Anthony Hawkins steps down from the Board of Lekoil Limited on 30 June 2022.   After 2 ½ years on the Board, latterly as Executive Chair, he will leave behind a business that is a shell of the one he joined.

It all began on the 6th of January 2020, when due to pressure from one of the Company’s shareholders, Meridian Capital, Hawkins was appointed to the Board of  Lekoil Limited, the oil and gas exploration and production company with a focus on Nigeria and West Africa. Subsequent events were to show that this appointment was ill-advised, as Hawkins in November 2020, colluded with Metallon Corporation (a major shareholder) in orchestrating the requisitioning of a hostile Extraordinary General Meeting (EGM).

By the time that EGM took place on the 7th of January 2021, it was clear that Hawkins had a personal agenda of becoming Chairman of the Board.

To pave the way, Hawkins adopted a persistently hostile position towards Lekoil Nigeria and especially towards the Founder and CEO, Lekan Akinyanmi, focusing on the CEO “loan” and other “issues”.  Backed by Metallon, who wanted to gain control of the business by the back door, Hawkins’ clear agenda was to oust Lekan Akinyanmi from the Board. The EGM was the mechanism to achieve their aims and, once in control, they terminated Lekan Akinyanmi’s appointment as CEO. Lekan Akinyanmi remains CEO of Lekoil Nigeria.

On the 3rd of June 2021, Hawkins received his reward with his appointment as Interim Executive Chairman of the Board of Lekoil Limited. As he was to soon find out, it was but a poisoned chalice. His actions led to a mass resignation of all the Nigerian Directors on the Board as well as key Officers.

The company suffered its first major crisis, on September 30, 2021- three months into his tenure, with the suspension of Lekoil Limited from trading the company’s Ordinary Shares on the Alternative Investment Market (AIM) under Rule 19 and 40 for failing to publish its accounts.

Indeed, the statutory company accounts, as submitted by Lekoil Nigeria, were ready for publication by June 30, 2021. They were wilfully delayed by Hawkins until October 2021 and, only then, after heated pressure by a shareholders’ group, thereby causing needless unrest, panic by many investors, and avoidable suspension.
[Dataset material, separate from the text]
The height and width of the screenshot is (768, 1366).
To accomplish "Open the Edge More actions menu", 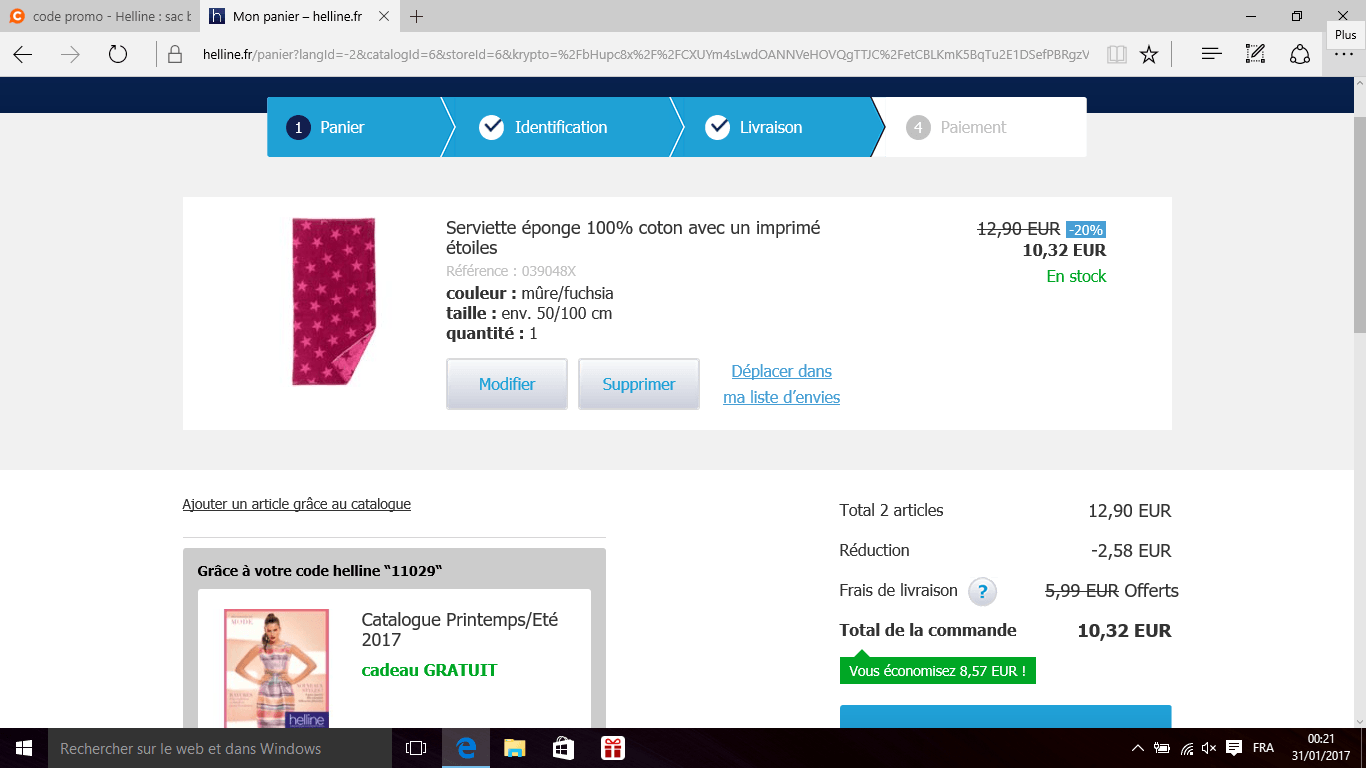I will point(1343,54).
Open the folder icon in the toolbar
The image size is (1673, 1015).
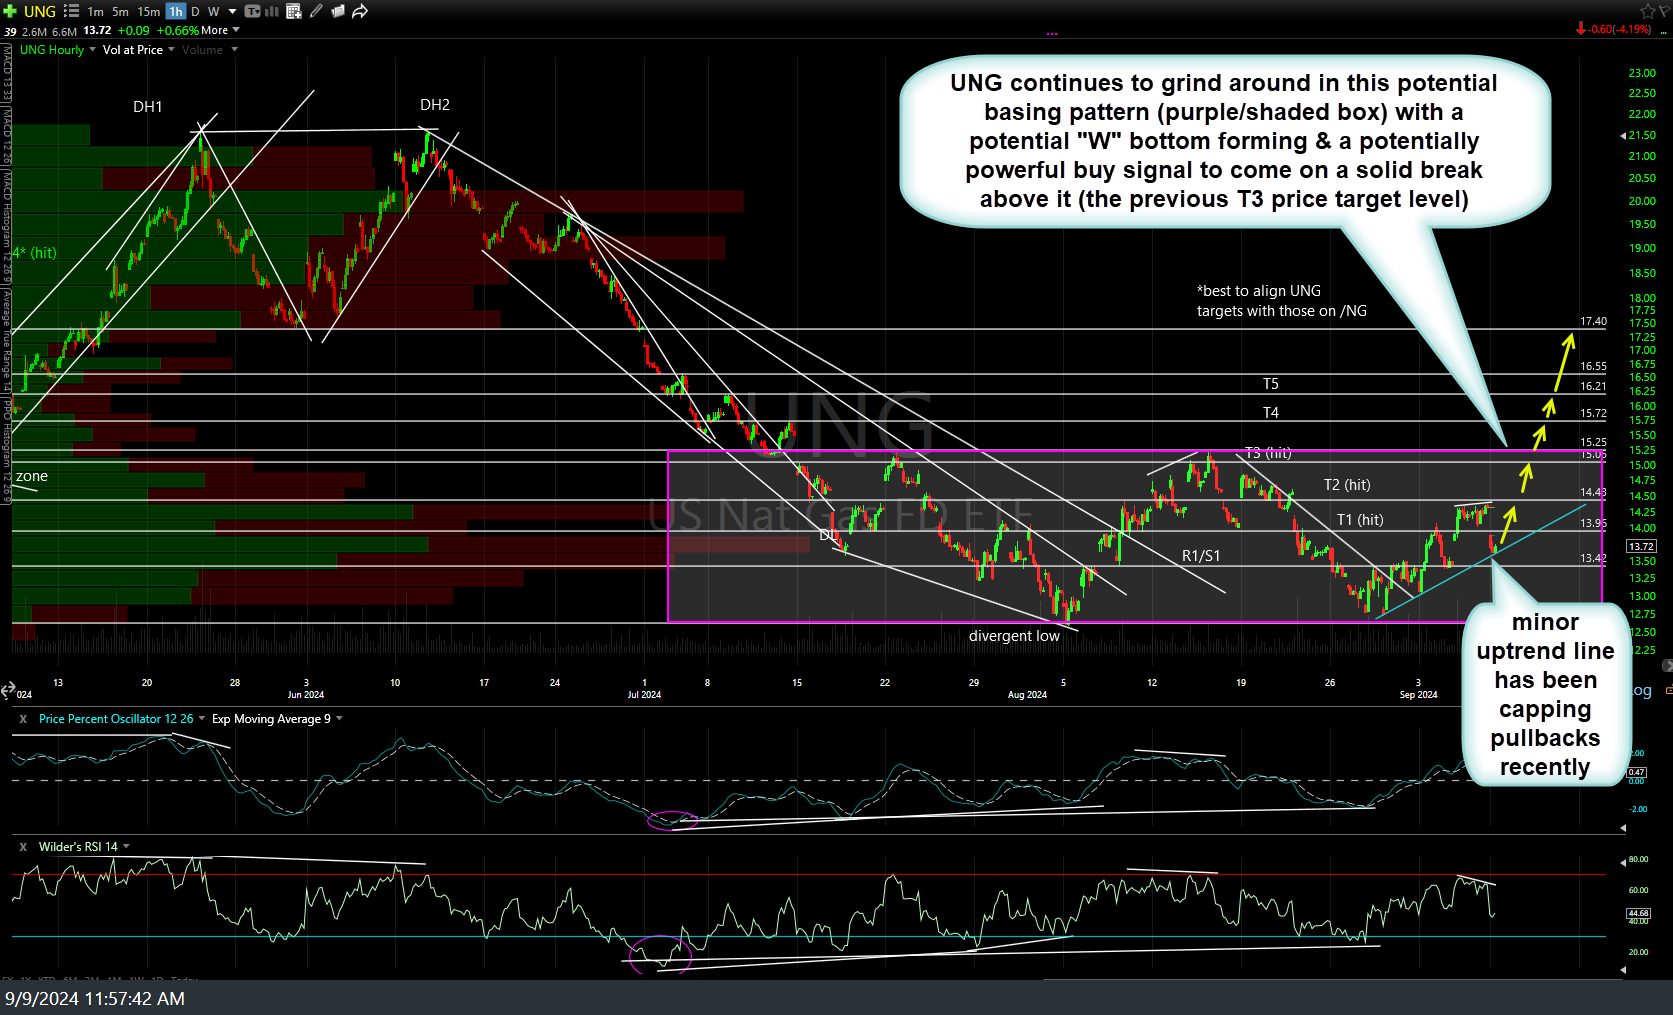coord(338,11)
The suspension was wholly unnecessary!  Hawkins had falsely claimed that the suspension arose because Lekoil Limited needed to clarify under AIM rule 40 what its relationship was with Lekoil Nigeria Limited (“Lekoil Nigeria”)”.

As the company’s problems began to mount, Metallon lost interest and sold its shares in September 2021 leaving behind a rogue Board with directors and advisers’ fees needing to be paid. Desperation was setting in. Anthony Hawkins’ response was to issue equity and hand over effective control of a major asset of the business.

In a move to save the share value from avoidable dilution, Lekoil Nigeria made an offer to acquire Lekoil Limited shares at “an initial purchase price of US$1.5m, representing 50% more than that which the Board of Directors of the Company has agreed to sell the Mayfair Loan to Savannah Energy Investments Limited (“Savannah”) pursuant to the Option Agreement and “a deferred payment of US$110 million, being more than twice the deferred consideration proposed to be paid by Savannah pursuant to the Option Agreement.”

But Hawkins refused to accept what many shareholders regarded as a “fair-value” offer by Lekoil Nigeria, choosing instead a wholly value destructive solution, which consisted of making agreements with Savannah Energy Investments Limited to hand over control of Lekoil Cayman for £855,000, under a convertible funding agreement and US$1,000,00 under an option agreement.

Given that the company had an enterprise valuation of US$500 million, with Otakikpo alone conservatively valued at US$200 million, the agreement with Savannah Energy was at best, a slap on the faces of shareholders who due to further dilution of their shares, will not receive any value from this very confounding agreement.

In a letter written by Lekoil Nigeria and addressed to Hawkins in September 2021,  (published via the London Stock Exchanges RNS Reach on September 15, 2021) the segment subtitled ‘Breach of Disclosure Obligations’ partly reads

“…The identity of this lender is material and relevant information for the shareholders of the Company. Given the heavily discounted nature of the conversion price attaching to the CFA, it is material that shareholders are aware of the identity of each of the lenders”. Pursuant to AIM Rule 10: “an AIM company must take reasonable care to ensure that any information it notifies is not misleading, false or deceptive and does not omit anything likely to affect the import of such information. We believe that the failure to disclose the identity of this lender breaches the requirements of AIM Rule 10”

By May 2022 Hawkins led the company to delist from AIM and subsequently attempted a re-listing on AQUIS. This is a spectacular under-achievement that leaves the company worse off, as AQUIS comprises predominantly illiquid micro-cap companies with limited sell and buy-side interest and does not require the same level of disclosure as the AIM. Finally, having broken every rule he could muster, Hawkins stepped down from the Board in June 2022, leaving behind “a company with assets comprising litigation and contingent liabilities”.

This has been a sorry saga of wanton value destruction.  Hawkins, who was previously the CEO of Sterling Energy Plc and Columbus Energy Resources Plc, none of which did well under his leadership, is leaving behind a devastating impact on the company he was entrusted to run and manage on behalf of all stakeholders.  His tenure has been an unmitigated disaster and will be seen more or less, as the crowning glory [in the poor trail]  of his integrity and competence or the lack thereof.

As Chairman, he led Lekoil to a contemptuous breach of Nigerian laws by proceeding to hold an Extraordinary General Meeting in spite of a substantive court order. And to further demonstrate disdain for corporate governance, he also presided over the appointment of a Savannah Energy Plc representative, as a Director of Lekoil Cayman, in flagrant violation of the court injunction restraining both companies from holding the Extraordinary General Meeting (EGM) on   April 7, 2022, an action which is a nullity before the law.

Anthony Hawkins, even in the twilight of his departure as the Executive Chairman of Lekoil Limited, remains frantic and determined to transfer control of a company that has its worth defined by its Nigerian assets, to the control of the British-owned firm, Savannah Energy Plc.

The litany of misconduct by Hawkins raises the pertinent question, whose interest did Hawkins serve while he held sway at Lekoil Limited?